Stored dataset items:
§

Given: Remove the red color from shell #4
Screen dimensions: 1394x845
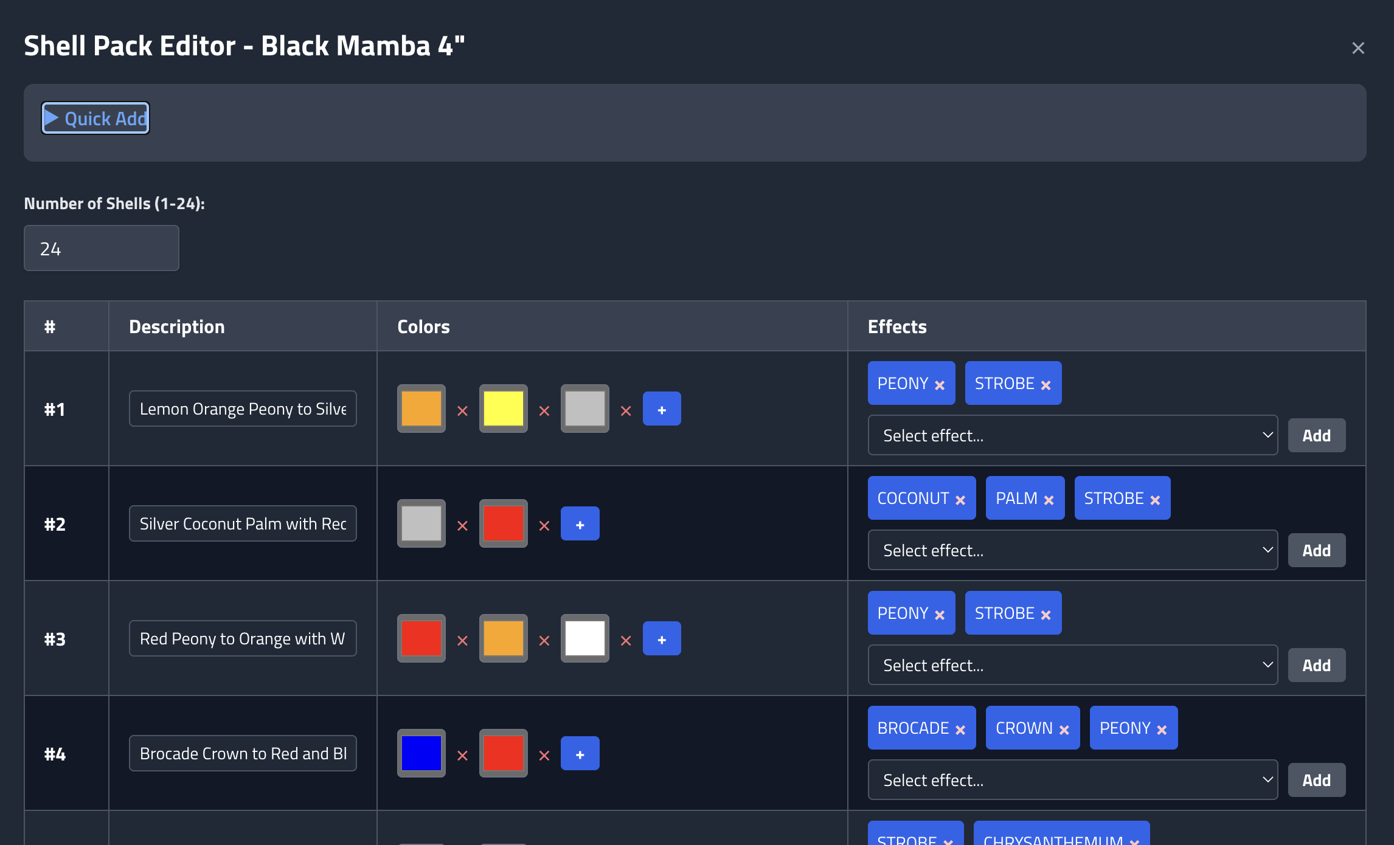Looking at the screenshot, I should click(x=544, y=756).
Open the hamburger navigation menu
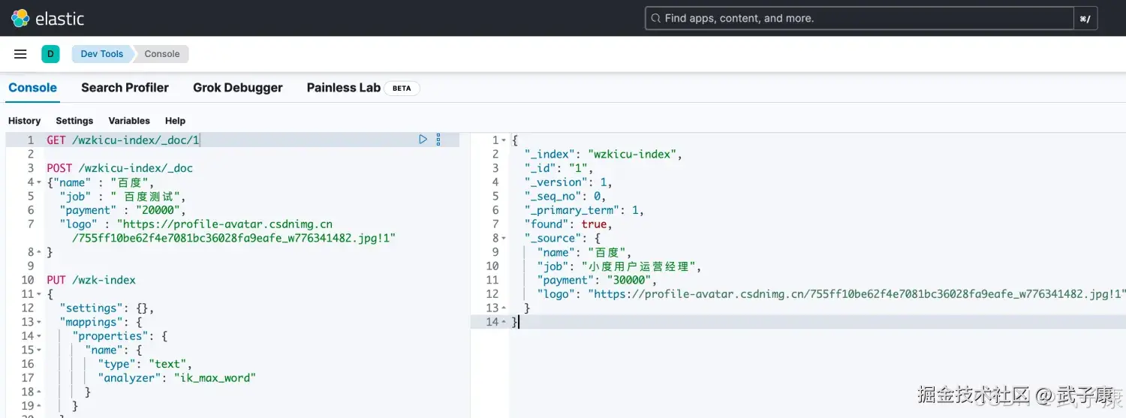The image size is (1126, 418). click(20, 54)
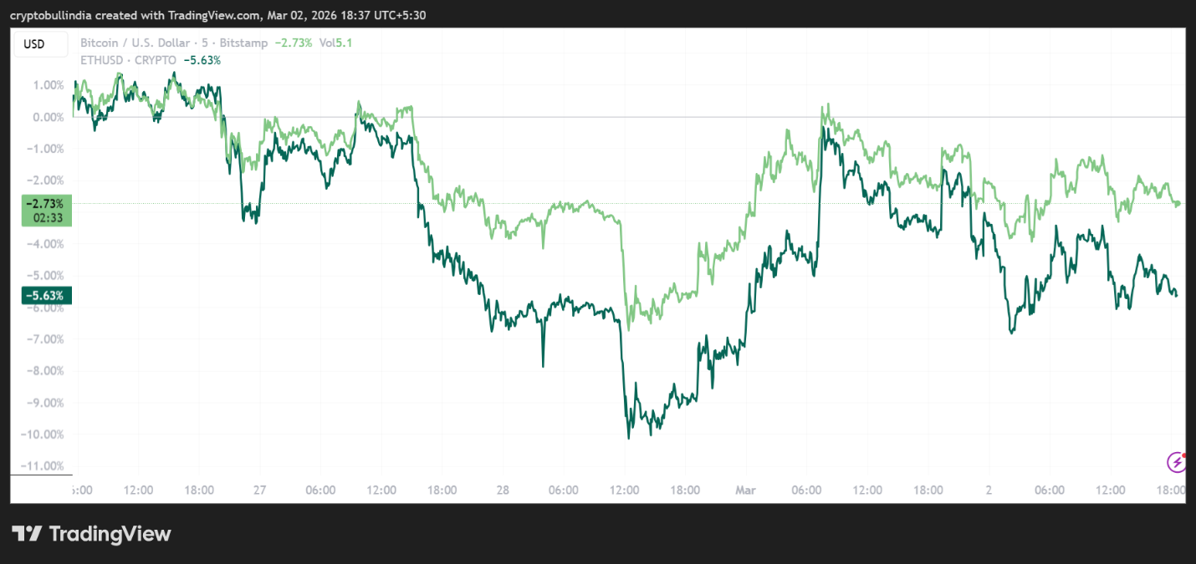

§

Rewrite all the records with "red" switched to "blue" and everything else unchanged, leaving out the pictures.

Given: Remove the blue color from shell #4
Screen dimensions: 1394x845
Looking at the screenshot, I should click(x=544, y=756).
Open the hamburger navigation menu
The image size is (1126, 418). click(20, 54)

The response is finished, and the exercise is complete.